Hong Kong’s first trial under its harsh national security law began on Wednesday in a trial without a jury.
Tong Ying-kit faces life in jail but has pleaded not guilty to inciting secession and terrorism, as well as a charge of dangerous driving.
He is accused of riding a motorbike into several police, flying a flag about the “liberation” of Hong Kong.
Beijing says the national security law criminalises “subversive” acts but critics say it silences dissent.
The law came into force after a series of mass pro-democracy protests in 2019, some of which turned violent.
Beijing and Hong Kong authorities say the law – widely criticised internationally – was needed to bring stability.
Mr Tong was arrested on 1 July 2020, accused of riding his motorbike into a group of police and injuring some of them.
The 24-year old is also alleged to have been carrying a flag that read “Liberate Hong Kong, revolution of our times”.
A popular slogan among the protesters at the time, it became illegal under the national security law which criminalises secession, subversion, terrorism and collusion with foreign forces.
Violations of the law carry a maximum sentence of life in prison.
Mr Tong also faces separate charges of dangerous driving.
Why is there no jury?
The trial without jury is seen as a landmark moment for Hong Kong’s fast-changing legal traditions.
The defendant’s legal team has been pushing for the case to be heard by a jury, arguing it was Mr Tong’s right given that he potentially faces a life sentence if found guilty.
But Hong Kong’s justice secretary argued that a jury trial in this case would put jurors’ safety at risk given the city’s tense political situation.
It is expected to last 15 working days, say local media reports.
What is the controversy over the law?
A former British colony, the city was handed back to China in 1997 but under the “one country, two systems” principle.
This was supposed to guarantee certain freedoms for the territory – including freedom of assembly and speech, an independent judiciary and some democratic rights – which mainland China does not have.
These freedoms are enshrined in Hong Kong’s mini-constitution, the Basic Law, which was meant to last until 2047.

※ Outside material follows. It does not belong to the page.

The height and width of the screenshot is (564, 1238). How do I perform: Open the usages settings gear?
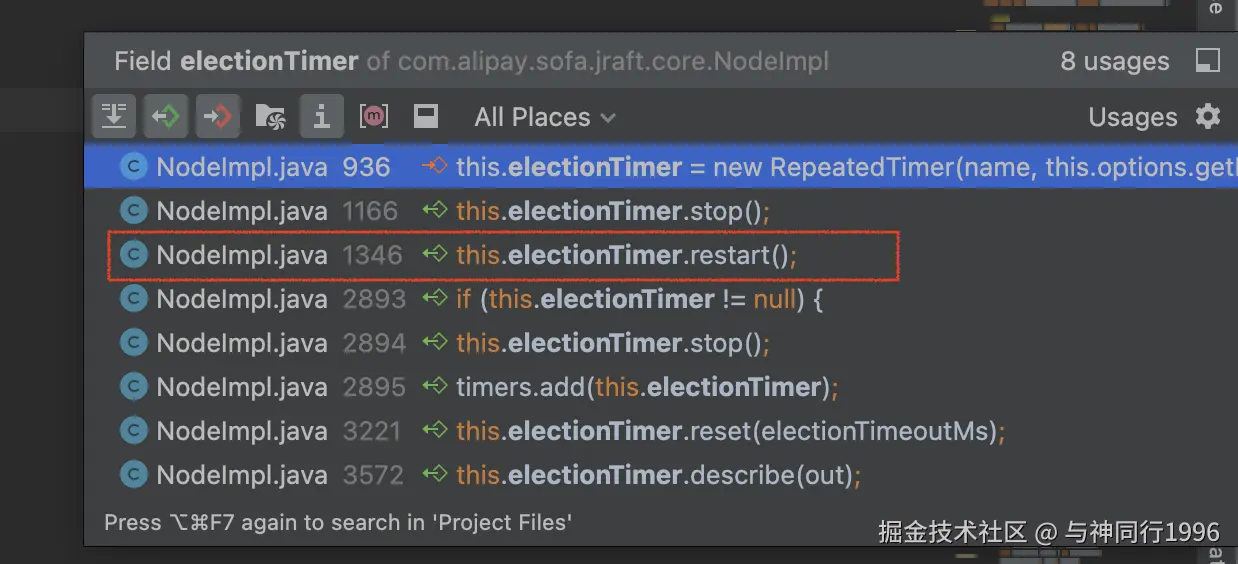pyautogui.click(x=1208, y=117)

But in June last year, Beijing passed the national security law – which lawyers and legal experts said would fundamentally change the territory’s legal system.
Under the law for example, trials can be held in secret (Article 41) and without a jury (Article 46). Judges can be handpicked (Article 44) by Hong Kong’s chief executive, who is answerable directly to Beijing.
Since the law was enacted in June, more than 100 people have been arrested under its provisions.